Start of LISTED RECORDS
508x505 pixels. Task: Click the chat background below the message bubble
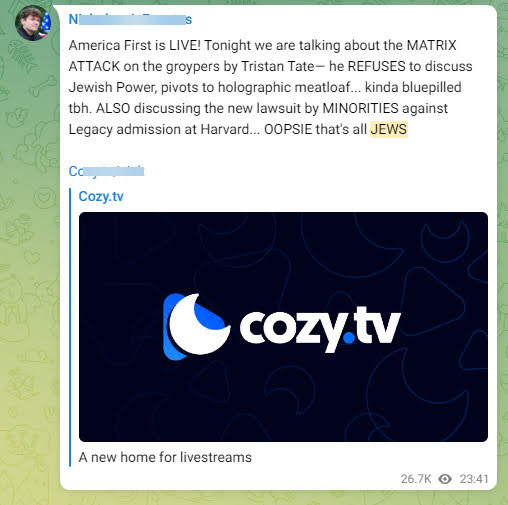click(253, 498)
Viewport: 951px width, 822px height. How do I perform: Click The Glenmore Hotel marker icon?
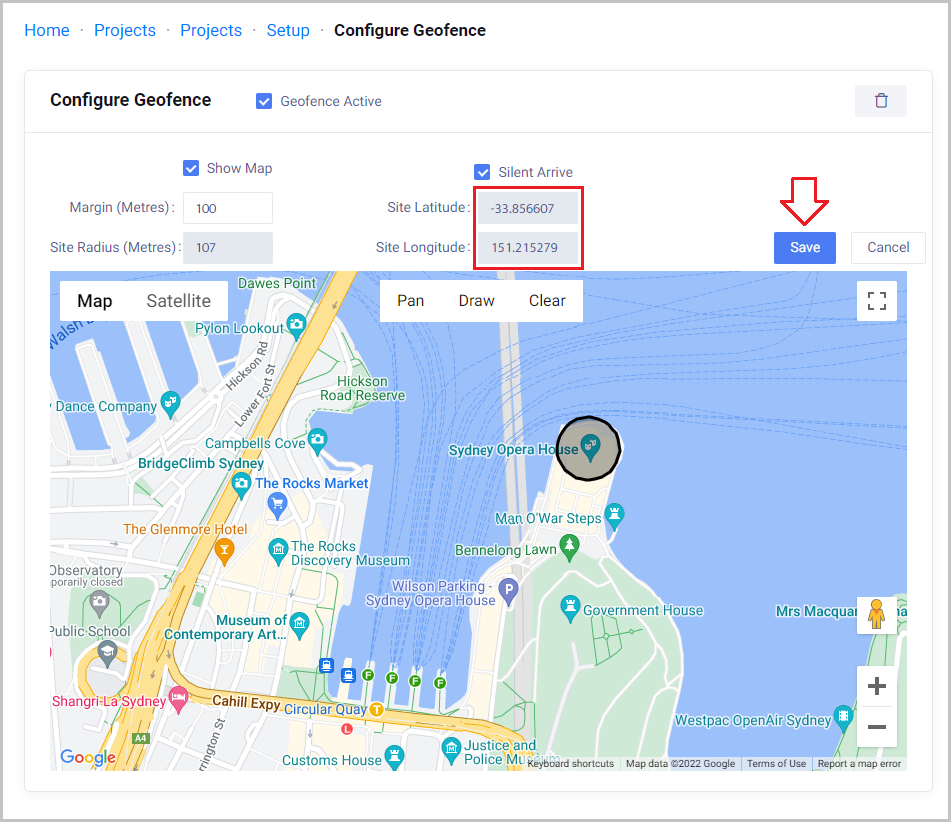click(x=226, y=549)
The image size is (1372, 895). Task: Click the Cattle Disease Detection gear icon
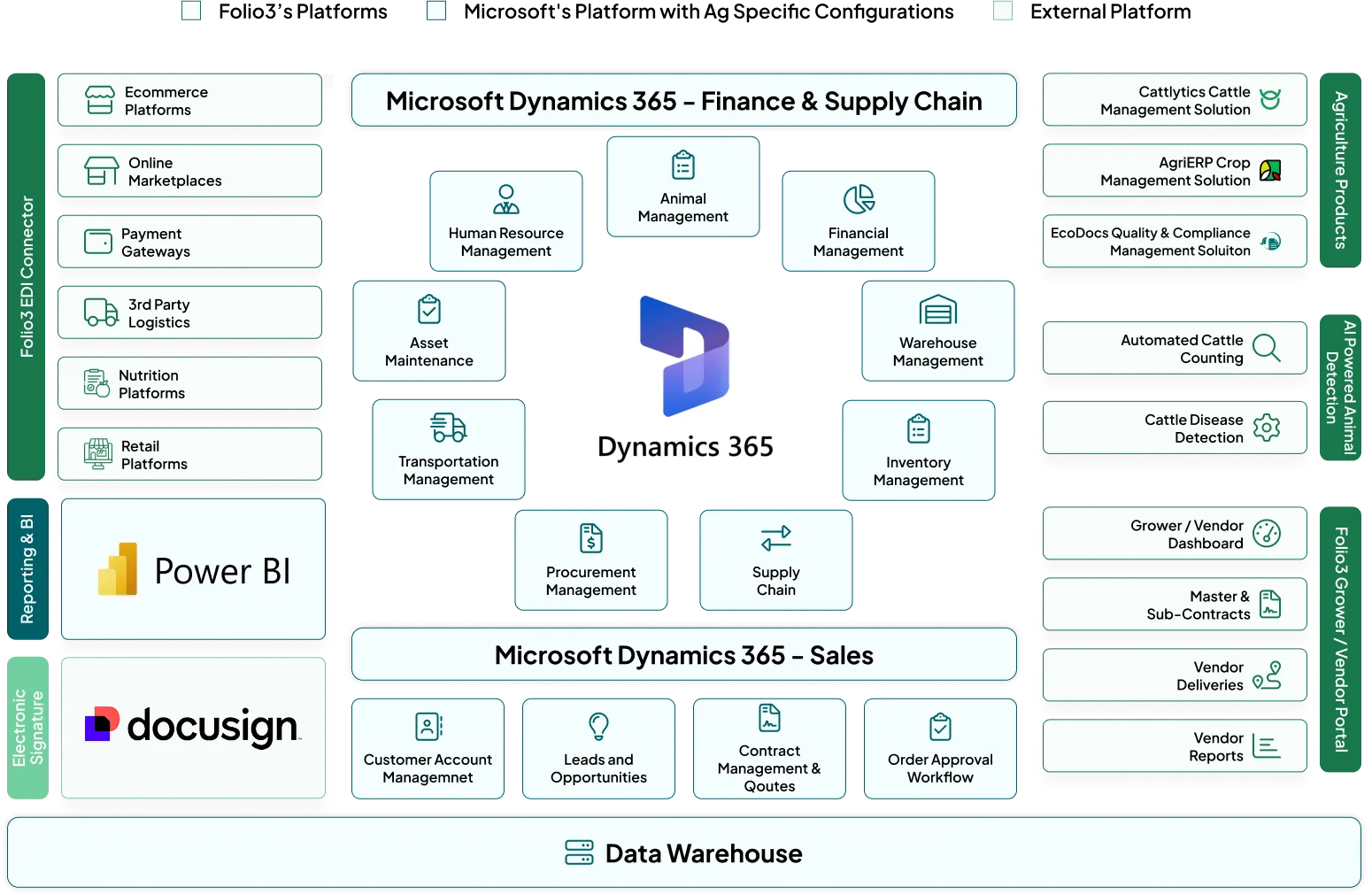click(x=1266, y=428)
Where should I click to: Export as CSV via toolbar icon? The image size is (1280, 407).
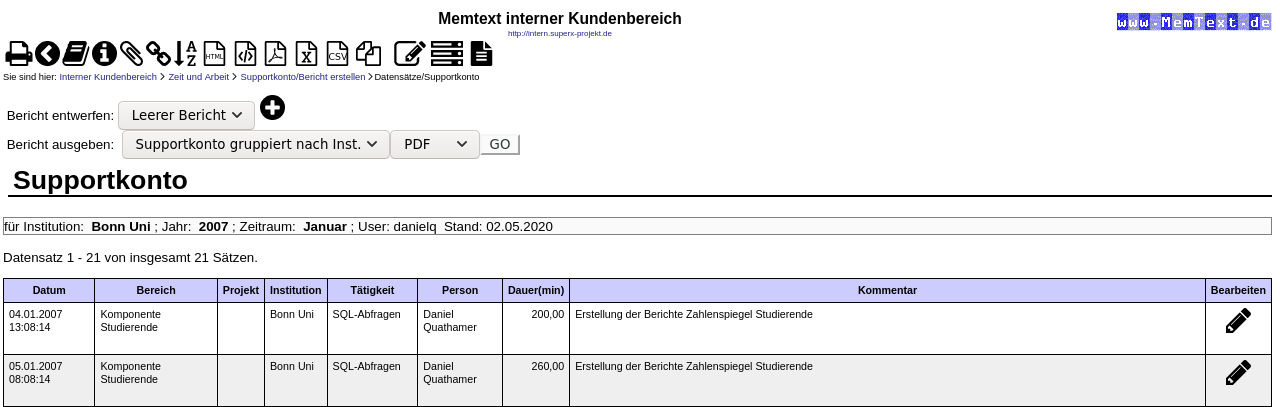pos(338,53)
End of LISTED RECORDS
* _ACTIVITY_: Could you write out verbatim only those lines that run from the line containing "The image size is (1372, 895)." through the end of the listing above, both included, without the pictures?

* _OUTPUT FOR THIS EXERCISE_:
The image size is (1372, 895). Task: Click the Cattle Disease Detection gear icon
click(x=1266, y=428)
Where should I click to: Export as CSV via toolbar icon? The image size is (1280, 407).
pos(338,53)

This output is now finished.